Berisha, a fiery former cardiologist, had earlier called on Albanians to vote “in a civilised manner”.

“I assure them their vote will be fully respected,” he told reporters after voting with his wife, Liri, in the capital.

“I voted No. 44 (Democratic Party), I touched fate, a feeling of pleasure engulfed me, a feeling I have not felt before,” he said.

Opinion polls are unreliable, but point to a narrow victory for the Socialist Party of 48-year-old Rama, a former Tirana Mayor. He has been buoyed by an alliance with a small leftist party previously in coalition with Berisha.

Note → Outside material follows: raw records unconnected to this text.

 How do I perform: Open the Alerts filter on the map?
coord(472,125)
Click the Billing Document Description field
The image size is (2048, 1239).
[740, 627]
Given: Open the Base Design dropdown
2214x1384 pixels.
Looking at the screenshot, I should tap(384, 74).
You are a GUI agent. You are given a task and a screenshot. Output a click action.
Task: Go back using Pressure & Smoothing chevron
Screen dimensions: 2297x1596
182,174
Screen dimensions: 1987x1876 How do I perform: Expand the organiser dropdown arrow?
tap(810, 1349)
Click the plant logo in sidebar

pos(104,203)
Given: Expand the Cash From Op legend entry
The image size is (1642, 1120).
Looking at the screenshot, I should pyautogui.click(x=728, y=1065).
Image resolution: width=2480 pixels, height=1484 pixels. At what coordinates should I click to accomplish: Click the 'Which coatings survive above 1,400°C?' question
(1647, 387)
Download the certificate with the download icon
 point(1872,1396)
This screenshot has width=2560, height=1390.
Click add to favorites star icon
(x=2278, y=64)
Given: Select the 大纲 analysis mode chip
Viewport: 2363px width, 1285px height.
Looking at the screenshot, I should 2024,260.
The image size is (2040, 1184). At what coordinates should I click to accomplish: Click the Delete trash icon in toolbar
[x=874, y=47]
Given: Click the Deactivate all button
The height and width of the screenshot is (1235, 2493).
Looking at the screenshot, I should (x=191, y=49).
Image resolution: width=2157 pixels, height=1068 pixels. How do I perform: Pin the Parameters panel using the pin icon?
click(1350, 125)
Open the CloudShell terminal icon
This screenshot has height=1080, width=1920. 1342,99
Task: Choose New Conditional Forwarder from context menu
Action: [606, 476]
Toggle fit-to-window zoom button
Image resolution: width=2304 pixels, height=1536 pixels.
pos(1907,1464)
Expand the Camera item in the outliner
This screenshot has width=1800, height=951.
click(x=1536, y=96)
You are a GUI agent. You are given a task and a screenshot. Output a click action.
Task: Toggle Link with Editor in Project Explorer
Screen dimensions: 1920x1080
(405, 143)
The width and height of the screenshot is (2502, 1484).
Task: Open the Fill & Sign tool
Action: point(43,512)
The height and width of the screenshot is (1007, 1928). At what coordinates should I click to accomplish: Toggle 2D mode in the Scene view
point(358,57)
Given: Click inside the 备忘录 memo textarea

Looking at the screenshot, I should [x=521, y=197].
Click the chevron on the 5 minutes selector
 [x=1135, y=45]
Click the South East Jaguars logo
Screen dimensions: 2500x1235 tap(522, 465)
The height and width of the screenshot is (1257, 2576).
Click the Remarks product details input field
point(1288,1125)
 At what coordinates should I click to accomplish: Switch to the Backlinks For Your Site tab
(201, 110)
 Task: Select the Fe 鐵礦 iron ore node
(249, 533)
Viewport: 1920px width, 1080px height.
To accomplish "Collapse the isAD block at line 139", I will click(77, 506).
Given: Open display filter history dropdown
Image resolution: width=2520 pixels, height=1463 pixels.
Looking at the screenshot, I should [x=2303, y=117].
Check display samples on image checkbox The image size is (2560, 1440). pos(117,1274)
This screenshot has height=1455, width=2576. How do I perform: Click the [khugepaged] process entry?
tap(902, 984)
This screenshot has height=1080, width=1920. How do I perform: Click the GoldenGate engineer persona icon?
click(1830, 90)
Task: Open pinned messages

Rama lost the last election in 2009, called protesters into the streets and four were shot dead by security forces.

DISPUTES, DELAYS

Berisha has dominated Albanian political life since the collapse of its Stalinist regime triggered a breakneck and sometimes violent transition to capitalism. At 68, defeat on Sunday could spell the end of his career.

Including Albanian migrant workers abroad, there are 3.27 million eligible voters. That is more than the official resident population of 2.8 million people, from Albania’s rugged Alps in the north, down an Adriatic coastline still undiscovered by Western tourists, to the Ionian sea off Greece.

Polls opened at 7am (0500 GMT) and close at 7pm (1700 GMT). Official results are due in the evening, but a system by which party members count the ballots has repeatedly led to disputes and delays.

Rama withdrew the opposition’s three representatives from the seven-member Central Election Commission in April after the coalition government sacked a member whose party had allied with the Socialists for the election.

The Socialists and Berisha’s Democratic Party differ little on Albania’s strategic goal of joining the European Union or its pro-Western policy. But their confrontational relationship does not sit easy with Brussels or Albania’s Nato allies.

The EU says the election is a test of Albania’s democratic institutions and its progress towards the 27-nation bloc, which Croatia will join in July. Albania applied to join four years ago but has not yet been made a candidate for membership.

The next government will take on an economy feeling the effects of the crisis in the Eurozone, notably in Greece and Italy where about 1 million Albanians work and send money home.

While Albania has avoided recession, remittances are down and public debt and the budget deficit are rising.

“I hope and wish the elections will turn out to be very good,” shopkeeper Teuta Muskaj, a mother of two unemployed law graduates, said after voting in central Tirana. “I expect better things for the future of my children. We sacrificed a lot to educate them.”